++++ Okunacak metin

Sunday, September 18, 2011

bazı günler sabah yatağa yapışıp kalmak istiyor insan, çıkartamasınlar , kimseler rahatsız etmesin ve uykunun konforunda kaybolalım istiyor. O günlerde bu isteği doğuran bir his oluyor içimizde.. bazen kalbin hızlı hızlı atmasına yol açan, bazen nefes almayı zorlaştıran, bazen gözleri kıpkırmızı yapan , bazense sadece susturan içten içe kavuran bi his. o gün o hisle savaşmak için güç gerekiyor, belki birinin zorla kaldıran eli, belki bir söz , belki de sadece organların ta derininden tıkır tıkır bir saatmişcesine çalışan vücudun zorlaması, inancı..

++++++++

Yapılacak iş:
Okunacak metinde "Sunday, September 18, 2011" ifadesiyle başlayıp "vücudun zorlaması, inancı.." ifadesiyle biten kısmı hiç değiştirmeden geri ver.

++++ Sağlanan veriler

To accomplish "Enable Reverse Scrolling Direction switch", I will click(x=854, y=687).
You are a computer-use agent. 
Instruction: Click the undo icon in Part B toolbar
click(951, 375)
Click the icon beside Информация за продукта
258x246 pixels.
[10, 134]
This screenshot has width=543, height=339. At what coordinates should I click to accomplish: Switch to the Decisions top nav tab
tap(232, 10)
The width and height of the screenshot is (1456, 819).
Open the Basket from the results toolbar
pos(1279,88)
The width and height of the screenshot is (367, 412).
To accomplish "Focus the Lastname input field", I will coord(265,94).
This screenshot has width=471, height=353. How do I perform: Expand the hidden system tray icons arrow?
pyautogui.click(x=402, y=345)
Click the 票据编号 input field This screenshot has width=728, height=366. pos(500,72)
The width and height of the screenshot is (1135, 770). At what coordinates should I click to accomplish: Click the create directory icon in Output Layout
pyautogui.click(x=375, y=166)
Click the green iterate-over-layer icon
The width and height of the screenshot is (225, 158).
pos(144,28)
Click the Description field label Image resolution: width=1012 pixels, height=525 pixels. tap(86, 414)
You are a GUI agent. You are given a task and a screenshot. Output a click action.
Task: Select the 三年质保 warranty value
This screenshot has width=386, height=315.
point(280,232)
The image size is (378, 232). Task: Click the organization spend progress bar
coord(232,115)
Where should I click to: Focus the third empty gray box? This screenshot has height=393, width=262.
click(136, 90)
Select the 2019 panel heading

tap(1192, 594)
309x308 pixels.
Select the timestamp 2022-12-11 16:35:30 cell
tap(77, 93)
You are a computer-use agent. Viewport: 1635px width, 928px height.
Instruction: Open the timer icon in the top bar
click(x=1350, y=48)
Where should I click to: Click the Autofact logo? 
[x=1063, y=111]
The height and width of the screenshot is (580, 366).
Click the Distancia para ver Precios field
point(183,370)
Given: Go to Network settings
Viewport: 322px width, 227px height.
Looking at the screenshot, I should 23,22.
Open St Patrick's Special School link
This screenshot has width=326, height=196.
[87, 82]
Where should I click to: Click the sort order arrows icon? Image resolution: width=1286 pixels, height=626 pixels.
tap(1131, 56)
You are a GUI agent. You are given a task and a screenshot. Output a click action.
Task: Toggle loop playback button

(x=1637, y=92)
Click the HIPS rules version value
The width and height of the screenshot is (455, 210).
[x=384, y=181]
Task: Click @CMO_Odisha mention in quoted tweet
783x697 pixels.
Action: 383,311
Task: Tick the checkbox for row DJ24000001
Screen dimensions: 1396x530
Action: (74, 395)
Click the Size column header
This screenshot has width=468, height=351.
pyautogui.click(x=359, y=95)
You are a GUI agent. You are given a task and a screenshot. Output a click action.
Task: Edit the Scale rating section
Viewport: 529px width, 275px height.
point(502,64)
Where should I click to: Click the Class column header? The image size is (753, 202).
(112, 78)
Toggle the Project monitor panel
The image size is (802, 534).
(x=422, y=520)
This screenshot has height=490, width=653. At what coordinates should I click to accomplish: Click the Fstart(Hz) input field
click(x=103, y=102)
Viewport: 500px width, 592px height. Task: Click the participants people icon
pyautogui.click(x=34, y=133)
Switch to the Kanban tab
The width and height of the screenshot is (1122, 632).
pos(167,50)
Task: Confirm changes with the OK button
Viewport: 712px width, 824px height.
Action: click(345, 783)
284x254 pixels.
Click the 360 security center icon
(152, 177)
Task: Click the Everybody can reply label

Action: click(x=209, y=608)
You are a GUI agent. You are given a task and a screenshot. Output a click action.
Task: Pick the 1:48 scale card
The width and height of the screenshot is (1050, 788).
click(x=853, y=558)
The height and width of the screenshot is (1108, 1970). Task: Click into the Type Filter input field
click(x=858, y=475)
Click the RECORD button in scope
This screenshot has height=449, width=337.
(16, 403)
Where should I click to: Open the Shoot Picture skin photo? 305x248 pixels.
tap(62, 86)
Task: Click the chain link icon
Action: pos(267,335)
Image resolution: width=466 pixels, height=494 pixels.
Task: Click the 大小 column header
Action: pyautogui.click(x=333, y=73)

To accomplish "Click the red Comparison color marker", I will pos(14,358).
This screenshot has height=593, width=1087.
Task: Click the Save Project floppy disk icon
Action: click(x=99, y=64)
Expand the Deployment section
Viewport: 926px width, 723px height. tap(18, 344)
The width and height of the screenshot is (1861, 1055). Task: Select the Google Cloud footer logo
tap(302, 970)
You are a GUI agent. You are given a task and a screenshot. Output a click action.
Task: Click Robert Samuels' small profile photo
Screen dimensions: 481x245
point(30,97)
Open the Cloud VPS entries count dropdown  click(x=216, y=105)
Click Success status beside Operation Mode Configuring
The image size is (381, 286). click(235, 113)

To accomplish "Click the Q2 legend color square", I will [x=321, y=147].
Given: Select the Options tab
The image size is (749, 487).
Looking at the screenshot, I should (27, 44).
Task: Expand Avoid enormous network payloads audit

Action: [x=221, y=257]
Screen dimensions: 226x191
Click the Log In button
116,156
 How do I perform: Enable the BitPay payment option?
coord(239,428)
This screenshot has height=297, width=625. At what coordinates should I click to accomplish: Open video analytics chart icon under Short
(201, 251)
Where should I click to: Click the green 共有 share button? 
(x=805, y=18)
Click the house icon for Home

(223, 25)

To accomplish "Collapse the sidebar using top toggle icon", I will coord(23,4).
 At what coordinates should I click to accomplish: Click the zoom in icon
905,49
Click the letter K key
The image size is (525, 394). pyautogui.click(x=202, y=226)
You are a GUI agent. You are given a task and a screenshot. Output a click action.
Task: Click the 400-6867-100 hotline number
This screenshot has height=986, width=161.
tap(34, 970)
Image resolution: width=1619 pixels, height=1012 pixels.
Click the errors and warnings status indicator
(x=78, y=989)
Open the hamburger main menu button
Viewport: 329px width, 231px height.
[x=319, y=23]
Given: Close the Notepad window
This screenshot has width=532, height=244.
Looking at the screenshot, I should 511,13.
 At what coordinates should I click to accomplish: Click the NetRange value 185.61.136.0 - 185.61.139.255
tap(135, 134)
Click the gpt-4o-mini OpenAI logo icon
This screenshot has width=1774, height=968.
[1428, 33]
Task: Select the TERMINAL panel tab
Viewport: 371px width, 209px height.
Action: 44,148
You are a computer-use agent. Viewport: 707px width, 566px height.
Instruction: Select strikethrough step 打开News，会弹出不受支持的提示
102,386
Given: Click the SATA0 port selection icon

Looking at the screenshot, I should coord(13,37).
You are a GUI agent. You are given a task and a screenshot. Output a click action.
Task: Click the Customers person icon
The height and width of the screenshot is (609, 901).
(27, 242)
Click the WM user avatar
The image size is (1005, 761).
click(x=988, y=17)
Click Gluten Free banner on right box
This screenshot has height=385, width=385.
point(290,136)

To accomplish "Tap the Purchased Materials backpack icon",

++++++++

Görevin çıktısı:
Sunday, September 18, 2011

bazı günler sabah yatağa yapışıp kalmak istiyor insan, çıkartamasınlar , kimseler rahatsız etmesin ve uykunun konforunda kaybolalım istiyor. O günlerde bu isteği doğuran bir his oluyor içimizde.. bazen kalbin hızlı hızlı atmasına yol açan, bazen nefes almayı zorlaştıran, bazen gözleri kıpkırmızı yapan , bazense sadece susturan içten içe kavuran bi his. o gün o hisle savaşmak için güç gerekiyor, belki birinin zorla kaldıran eli, belki bir söz , belki de sadece organların ta derininden tıkır tıkır bir saatmişcesine çalışan vücudun zorlaması, inancı..